┌──

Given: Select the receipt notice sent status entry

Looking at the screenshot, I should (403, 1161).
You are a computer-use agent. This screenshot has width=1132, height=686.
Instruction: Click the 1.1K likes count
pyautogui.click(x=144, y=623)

└──

**TASK INSTRUCTIONS**
Print every record exactly as it was given.

**RESPONSE TO THIS EXERCISE**
Given: Select the receipt notice sent status entry

Looking at the screenshot, I should (403, 1161).
You are a computer-use agent. This screenshot has width=1132, height=686.
Instruction: Click the 1.1K likes count
pyautogui.click(x=144, y=623)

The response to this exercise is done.